Case Categorization
Cases will be categorized in accordance with the Degree of Complexity listed below:
Straightforward
Single surgeon’s case review needed to consider minimal coding and documentation presented for line item discussion specific to coding and documentation in the operative note and associated coding.
Reimbursement will be evaluated in accordance with National Reimbursement Guidelines, CMS regulations, or State Specific Rules. The governing body that is the regulatory agency for said claim.
Difficult
Single surgeon’s case review needed to consider coding and documentation presented for line item discussion specific to coding and documentation in the operative note and associated coding, to evaluate denials for bundling, proper use of modifiers.
Reimbursement will be evaluated in accordance with National Reimbursement Guidelines, CMS regulations, or State Specific Rules. The governing body that is the regulatory agency for said claim.
Complex
Single surgeon’s case review needed to consider minimal coding and documentation presented for line item discussion specific to coding and documentation in the operative note and associated coding. Discussion and consideration will be given to primary and “additional” level coding, modifier application, bundling and denial conditions. Review encompasses the consideration of medical necessity, modifier applications, bundling and denial conditions.
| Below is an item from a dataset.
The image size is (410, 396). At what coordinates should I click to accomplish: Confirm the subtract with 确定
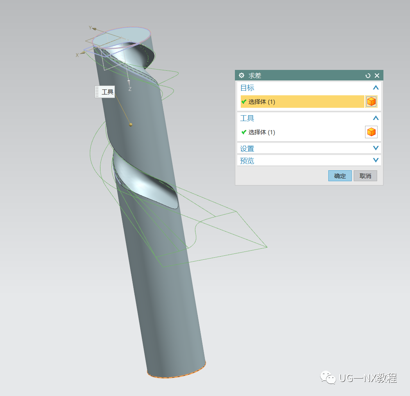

Reimbursement will be evaluated in accordance with National Reimbursement Guidelines, CMS regulations, or State Specific Rules. The governing body that is the regulatory agency for said claim.
Comprehensive
Multi-surgery team involved in the case, considering extensive coding for each surgeon, the documentation for all codes and independent operative notes. Discussion and consideration will be given to primary and “additional” level coding, modifier application, bundling and denial conditions. Review encompasses the consideration of medical necessity, modifier applications, bundling and denial conditions.
Reimbursement will be evaluated in accordance with National Reimbursement Guidelines, CMS regulations, or State Specific Rules. The governing body that is the regulatory agency for said claim.
Each Category will require a prepaid fee, and all of the documents and assistance necessary for full disclosure, and continued anonymous communication, when required, with the investigative team via the case administrator.